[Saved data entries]
*-*-*
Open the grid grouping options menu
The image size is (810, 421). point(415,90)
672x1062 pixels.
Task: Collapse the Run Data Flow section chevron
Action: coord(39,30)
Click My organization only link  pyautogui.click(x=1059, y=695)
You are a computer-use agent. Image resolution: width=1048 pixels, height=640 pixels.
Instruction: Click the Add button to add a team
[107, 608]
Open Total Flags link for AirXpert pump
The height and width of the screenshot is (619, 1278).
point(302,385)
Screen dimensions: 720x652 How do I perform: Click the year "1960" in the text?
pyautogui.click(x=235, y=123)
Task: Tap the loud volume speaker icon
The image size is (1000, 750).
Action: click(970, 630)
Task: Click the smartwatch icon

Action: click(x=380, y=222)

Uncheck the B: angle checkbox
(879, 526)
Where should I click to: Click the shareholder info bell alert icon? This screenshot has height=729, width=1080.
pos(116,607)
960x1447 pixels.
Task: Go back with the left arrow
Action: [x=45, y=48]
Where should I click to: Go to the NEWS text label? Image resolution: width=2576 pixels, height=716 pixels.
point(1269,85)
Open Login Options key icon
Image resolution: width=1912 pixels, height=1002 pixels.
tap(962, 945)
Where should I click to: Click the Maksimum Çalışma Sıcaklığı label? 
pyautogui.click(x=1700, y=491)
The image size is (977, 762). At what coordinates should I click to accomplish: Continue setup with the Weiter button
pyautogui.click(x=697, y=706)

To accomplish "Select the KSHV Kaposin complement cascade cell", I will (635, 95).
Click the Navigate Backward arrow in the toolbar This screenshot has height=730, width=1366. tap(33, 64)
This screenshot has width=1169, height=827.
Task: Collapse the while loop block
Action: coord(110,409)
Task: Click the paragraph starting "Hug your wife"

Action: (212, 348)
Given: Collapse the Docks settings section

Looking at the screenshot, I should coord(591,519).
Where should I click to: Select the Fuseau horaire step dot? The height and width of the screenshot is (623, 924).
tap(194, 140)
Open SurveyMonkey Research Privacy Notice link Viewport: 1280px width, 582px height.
*-*-*
• _Your goal_:
Whenever a line of the records holds the string "link", pick it out and copy it.

• _Worked solution_:
Click My organization only link  pyautogui.click(x=1059, y=695)
Open Total Flags link for AirXpert pump
Open SurveyMonkey Research Privacy Notice link Viewport: 1280px width, 582px height.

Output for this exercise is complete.